That said, I chose not to protest Anderson’s event because I find his perspective tiresome. Same-sex marriage is legal in all 50 states. Though discrimination against LGBT individuals and communities persists, I feel his views on marriage aren’t politically salient enough to warrant my engagement at the moment.

But in considering the option, I accounted for the value of protest as a form of engagement. In 2015, Vassar Professor Hua Hsu penned a piece for the New Yorker in defense of students’ rights to protest. He observed how students across campuses attempt to “hold their institutions accountable in ways both impossibly big and manageably small.” If we want a more diverse campus community, we must also anticipate that students will make more vociferous demands for inclusion and sensitivity. Greg Lukianoff and Jonathan Haidt analyzed so-called “coddled college students,” who increasingly demand protection from words and ideas they don’t like in the name of emotional well-being. Williams College administrator Ferentz Lafargue rejected this phenomenon, and argued instead that students demand new political vocabularies to imagine and create progress: “To be sure, the real world is full of anti-Semitism, homophobia, sexism and racism. The question is: Do we prepare students to accept the world as it is, or do we prepare them to change it?”

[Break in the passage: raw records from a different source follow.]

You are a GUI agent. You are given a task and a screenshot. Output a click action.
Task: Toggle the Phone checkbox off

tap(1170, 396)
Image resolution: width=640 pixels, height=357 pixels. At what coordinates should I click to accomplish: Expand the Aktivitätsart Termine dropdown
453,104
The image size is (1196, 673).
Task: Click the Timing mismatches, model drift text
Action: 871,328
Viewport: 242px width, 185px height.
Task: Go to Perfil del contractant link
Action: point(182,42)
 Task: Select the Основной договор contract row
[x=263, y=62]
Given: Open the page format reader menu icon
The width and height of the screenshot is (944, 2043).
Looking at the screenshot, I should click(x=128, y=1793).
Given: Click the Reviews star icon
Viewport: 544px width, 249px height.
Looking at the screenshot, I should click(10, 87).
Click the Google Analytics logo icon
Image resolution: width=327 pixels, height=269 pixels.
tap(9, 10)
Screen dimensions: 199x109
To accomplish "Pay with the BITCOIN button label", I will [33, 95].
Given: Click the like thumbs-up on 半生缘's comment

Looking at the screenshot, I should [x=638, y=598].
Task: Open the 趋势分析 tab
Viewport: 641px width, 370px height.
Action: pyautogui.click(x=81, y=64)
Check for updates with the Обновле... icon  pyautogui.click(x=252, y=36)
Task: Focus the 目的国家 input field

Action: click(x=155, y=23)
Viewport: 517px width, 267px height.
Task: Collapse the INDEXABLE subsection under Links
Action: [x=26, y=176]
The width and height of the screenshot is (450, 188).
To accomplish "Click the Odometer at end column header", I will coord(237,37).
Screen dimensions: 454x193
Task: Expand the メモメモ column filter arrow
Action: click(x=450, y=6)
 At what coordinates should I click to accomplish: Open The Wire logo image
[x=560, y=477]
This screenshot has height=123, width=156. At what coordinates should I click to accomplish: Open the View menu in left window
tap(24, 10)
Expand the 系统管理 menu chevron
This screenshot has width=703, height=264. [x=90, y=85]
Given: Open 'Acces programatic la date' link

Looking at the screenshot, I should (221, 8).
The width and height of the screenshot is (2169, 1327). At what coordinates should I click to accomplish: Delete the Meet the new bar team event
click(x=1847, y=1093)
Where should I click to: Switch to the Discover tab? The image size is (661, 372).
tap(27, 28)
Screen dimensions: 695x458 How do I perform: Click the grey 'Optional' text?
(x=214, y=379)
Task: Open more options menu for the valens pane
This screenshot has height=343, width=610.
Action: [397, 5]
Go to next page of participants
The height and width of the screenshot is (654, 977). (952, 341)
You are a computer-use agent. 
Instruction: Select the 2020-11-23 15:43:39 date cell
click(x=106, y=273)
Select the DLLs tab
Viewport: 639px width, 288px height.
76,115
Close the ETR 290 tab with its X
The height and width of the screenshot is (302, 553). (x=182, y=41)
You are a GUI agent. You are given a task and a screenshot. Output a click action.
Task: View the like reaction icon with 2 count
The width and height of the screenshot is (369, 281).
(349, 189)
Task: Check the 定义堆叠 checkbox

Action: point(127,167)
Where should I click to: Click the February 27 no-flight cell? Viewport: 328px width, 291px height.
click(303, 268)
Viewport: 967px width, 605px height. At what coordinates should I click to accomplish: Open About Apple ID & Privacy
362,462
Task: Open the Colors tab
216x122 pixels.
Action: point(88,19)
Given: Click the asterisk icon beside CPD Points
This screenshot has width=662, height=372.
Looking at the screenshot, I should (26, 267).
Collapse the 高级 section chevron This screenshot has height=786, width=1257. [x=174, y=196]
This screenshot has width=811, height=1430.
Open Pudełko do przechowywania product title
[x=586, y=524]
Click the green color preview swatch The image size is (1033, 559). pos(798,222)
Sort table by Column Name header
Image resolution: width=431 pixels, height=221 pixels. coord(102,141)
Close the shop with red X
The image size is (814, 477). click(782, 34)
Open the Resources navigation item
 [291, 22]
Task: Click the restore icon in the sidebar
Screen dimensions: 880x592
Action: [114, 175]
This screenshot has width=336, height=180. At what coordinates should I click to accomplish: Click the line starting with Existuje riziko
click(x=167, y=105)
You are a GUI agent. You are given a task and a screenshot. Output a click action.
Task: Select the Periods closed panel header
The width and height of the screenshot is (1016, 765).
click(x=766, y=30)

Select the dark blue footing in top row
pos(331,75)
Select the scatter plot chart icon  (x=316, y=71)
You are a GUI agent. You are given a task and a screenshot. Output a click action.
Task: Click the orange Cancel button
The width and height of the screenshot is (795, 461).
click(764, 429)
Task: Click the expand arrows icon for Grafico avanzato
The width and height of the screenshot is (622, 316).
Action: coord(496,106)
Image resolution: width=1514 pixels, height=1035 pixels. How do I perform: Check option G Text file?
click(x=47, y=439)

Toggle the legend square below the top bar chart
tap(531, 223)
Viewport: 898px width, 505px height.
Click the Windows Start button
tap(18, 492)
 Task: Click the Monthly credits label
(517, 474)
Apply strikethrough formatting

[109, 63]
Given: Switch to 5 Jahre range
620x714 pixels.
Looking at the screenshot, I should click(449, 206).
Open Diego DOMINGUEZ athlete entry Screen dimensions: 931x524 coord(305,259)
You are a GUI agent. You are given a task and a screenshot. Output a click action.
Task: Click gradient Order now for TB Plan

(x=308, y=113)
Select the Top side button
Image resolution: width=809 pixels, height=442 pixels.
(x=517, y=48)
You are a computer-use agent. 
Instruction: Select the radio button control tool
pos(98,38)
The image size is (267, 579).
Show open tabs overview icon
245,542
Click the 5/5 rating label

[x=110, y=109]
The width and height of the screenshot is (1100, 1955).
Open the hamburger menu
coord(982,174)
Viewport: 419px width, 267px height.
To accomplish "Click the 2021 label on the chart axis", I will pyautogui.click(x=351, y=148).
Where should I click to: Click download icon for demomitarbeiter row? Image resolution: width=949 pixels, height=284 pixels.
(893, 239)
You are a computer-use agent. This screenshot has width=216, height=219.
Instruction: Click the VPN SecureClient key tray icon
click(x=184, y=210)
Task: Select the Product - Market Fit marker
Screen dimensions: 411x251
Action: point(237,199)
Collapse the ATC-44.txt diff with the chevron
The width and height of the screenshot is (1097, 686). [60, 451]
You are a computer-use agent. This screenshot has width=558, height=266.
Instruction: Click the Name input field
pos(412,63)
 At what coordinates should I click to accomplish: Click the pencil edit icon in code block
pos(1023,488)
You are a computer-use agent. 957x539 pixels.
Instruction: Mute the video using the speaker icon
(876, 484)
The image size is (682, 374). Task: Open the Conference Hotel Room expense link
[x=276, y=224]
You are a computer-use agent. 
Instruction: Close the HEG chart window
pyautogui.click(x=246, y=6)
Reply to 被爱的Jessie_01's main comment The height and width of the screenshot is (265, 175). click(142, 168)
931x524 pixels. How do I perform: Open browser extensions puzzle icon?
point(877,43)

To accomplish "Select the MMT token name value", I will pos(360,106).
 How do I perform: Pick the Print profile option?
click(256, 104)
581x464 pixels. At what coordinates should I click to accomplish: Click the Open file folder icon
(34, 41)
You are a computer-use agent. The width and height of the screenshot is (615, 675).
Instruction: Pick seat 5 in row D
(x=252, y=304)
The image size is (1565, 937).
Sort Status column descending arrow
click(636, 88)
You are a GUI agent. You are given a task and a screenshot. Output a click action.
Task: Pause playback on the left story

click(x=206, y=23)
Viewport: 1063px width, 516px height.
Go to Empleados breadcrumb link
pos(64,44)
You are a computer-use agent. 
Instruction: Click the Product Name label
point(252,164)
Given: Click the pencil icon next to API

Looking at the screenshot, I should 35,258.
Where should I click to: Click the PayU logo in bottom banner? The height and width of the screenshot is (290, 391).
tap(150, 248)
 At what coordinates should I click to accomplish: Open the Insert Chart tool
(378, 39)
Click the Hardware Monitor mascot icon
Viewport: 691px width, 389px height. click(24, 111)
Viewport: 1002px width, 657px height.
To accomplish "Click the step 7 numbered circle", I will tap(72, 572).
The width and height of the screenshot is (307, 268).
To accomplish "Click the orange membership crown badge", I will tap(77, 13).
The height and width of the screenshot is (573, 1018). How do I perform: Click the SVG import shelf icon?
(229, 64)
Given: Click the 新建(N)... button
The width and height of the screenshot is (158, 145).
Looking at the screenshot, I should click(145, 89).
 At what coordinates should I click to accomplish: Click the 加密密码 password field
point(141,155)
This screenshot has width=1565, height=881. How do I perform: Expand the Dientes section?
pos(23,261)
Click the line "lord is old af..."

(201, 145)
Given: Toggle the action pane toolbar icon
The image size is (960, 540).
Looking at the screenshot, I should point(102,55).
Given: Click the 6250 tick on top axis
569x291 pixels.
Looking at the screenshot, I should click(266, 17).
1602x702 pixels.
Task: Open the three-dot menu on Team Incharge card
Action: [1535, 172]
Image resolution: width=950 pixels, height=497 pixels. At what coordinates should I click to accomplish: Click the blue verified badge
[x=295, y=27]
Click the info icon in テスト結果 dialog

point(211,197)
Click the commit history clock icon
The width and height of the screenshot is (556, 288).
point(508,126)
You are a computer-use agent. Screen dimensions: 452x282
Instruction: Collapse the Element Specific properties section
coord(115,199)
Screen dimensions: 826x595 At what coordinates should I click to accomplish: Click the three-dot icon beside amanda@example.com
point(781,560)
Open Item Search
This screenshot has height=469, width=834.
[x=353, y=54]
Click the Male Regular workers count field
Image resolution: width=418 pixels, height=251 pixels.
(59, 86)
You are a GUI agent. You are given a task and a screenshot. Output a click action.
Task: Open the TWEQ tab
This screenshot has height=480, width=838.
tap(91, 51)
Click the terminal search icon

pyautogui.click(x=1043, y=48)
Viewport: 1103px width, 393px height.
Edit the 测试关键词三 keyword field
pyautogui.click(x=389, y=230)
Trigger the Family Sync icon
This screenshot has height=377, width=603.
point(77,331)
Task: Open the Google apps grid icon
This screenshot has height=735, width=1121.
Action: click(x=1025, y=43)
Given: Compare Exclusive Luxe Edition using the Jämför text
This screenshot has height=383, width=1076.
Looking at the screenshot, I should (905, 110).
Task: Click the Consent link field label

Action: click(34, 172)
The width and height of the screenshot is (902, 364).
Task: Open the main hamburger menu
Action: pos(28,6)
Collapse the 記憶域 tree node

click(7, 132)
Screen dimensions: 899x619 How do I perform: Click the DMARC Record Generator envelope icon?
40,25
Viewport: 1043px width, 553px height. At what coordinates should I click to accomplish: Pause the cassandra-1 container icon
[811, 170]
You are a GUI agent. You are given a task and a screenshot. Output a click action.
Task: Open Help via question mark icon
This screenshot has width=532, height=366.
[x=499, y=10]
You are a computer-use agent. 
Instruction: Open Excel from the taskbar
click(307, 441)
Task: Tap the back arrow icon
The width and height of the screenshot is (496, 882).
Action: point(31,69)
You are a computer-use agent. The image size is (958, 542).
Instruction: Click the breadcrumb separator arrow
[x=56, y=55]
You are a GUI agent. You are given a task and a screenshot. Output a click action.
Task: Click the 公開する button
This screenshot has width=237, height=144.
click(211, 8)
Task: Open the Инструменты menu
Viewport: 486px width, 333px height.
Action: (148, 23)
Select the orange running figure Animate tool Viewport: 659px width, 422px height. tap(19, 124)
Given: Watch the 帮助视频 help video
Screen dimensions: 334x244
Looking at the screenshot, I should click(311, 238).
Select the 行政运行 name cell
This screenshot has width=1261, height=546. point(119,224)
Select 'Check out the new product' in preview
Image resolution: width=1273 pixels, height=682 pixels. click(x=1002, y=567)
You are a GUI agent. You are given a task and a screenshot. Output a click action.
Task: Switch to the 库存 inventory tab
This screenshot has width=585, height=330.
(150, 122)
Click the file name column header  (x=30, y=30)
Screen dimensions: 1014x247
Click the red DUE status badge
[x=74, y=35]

So the question becomes, how do we change the things we cannot accept? We pick our battles. It doesn’t always make sense to bring out the picket signs. It didn’t for me last week. Sometimes making change does require us to engage in Socratic debate, as long as the parties engaging in the dialogue are equally communicative and have equal privileges in the discourse. But our politics are urgent and their stakes are heightening. Sometimes we have to yell to be heard. To my peers at Princeton who proclaim themselves defenders of free speech, but squirm at the thought of liberal students reacting to conservative speech: What scares you? If you hold that open engagement is essential to academia and — especially now — democracy, how do you recommend we make our impact?